### WHAT THE TASK REQUIRES
Take the line with "This screenshot has" as the first and the last line of the data as the end. Write out both and every line between exactly, except pictures.

Start of DATA TO PROCESS

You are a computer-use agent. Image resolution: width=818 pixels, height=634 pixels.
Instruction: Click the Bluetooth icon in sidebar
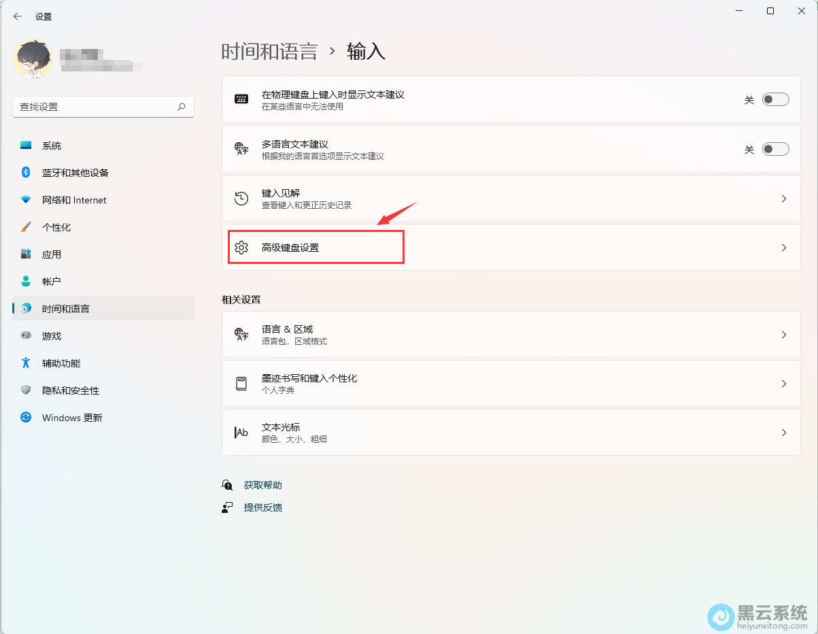pos(26,173)
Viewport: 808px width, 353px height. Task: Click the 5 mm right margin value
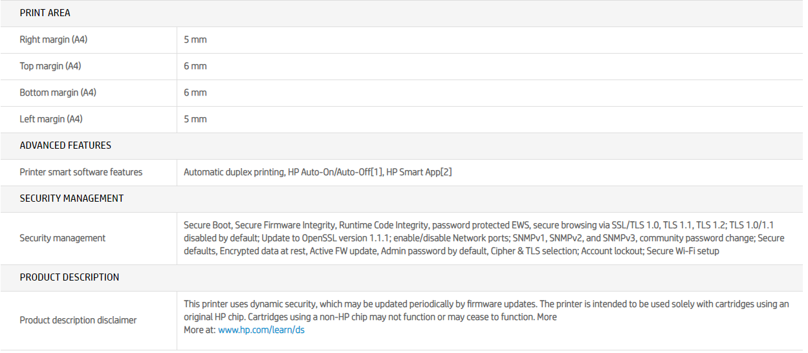[195, 39]
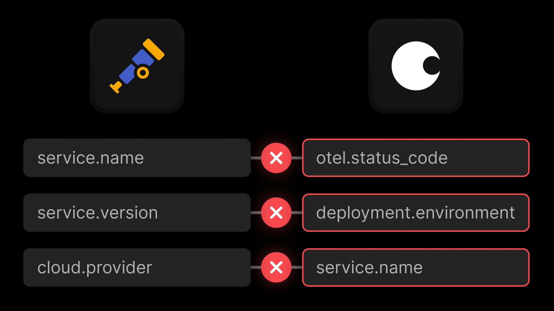
Task: Click the red X beside deployment.environment
Action: tap(276, 213)
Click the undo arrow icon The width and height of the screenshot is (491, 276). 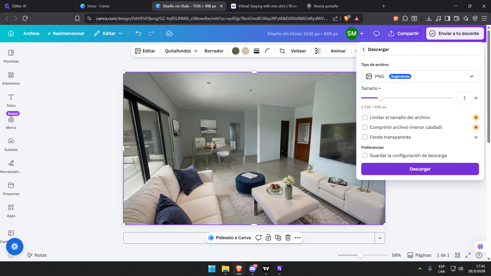click(x=138, y=33)
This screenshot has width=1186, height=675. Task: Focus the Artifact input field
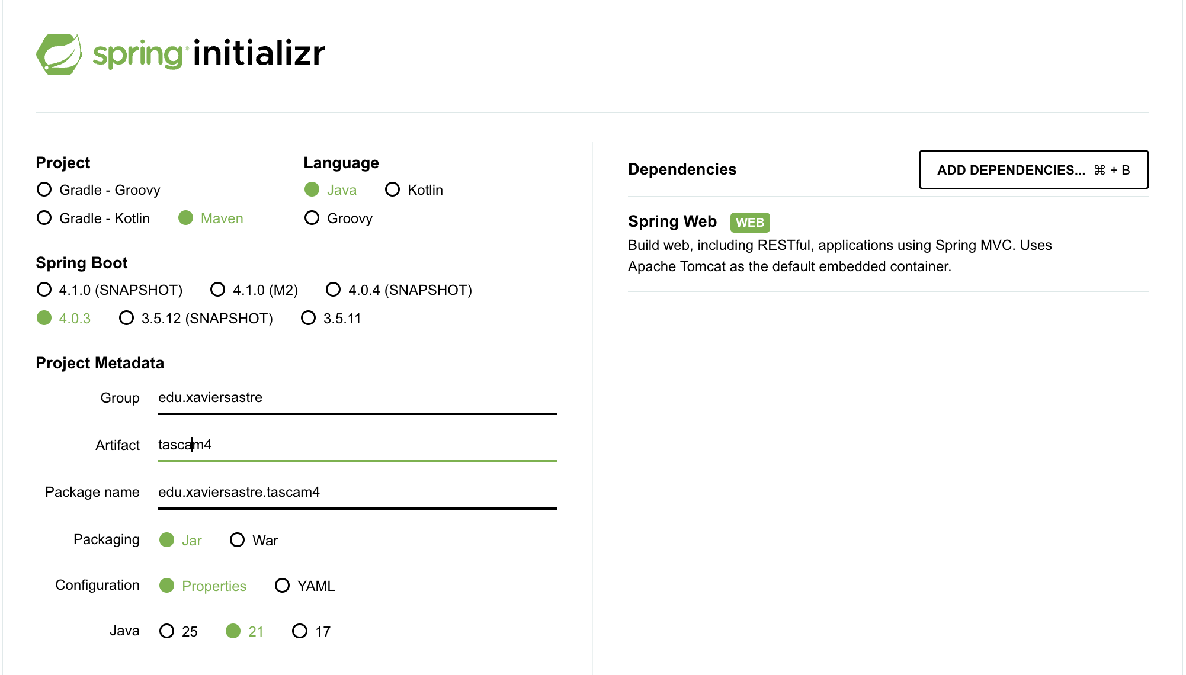(357, 445)
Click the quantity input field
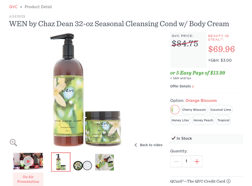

End of DATA TO PROCESS

### FINISHED TASK
This screenshot has width=1186, height=675. Task: Focus the Artifact input field
(357, 445)
Click the quantity input field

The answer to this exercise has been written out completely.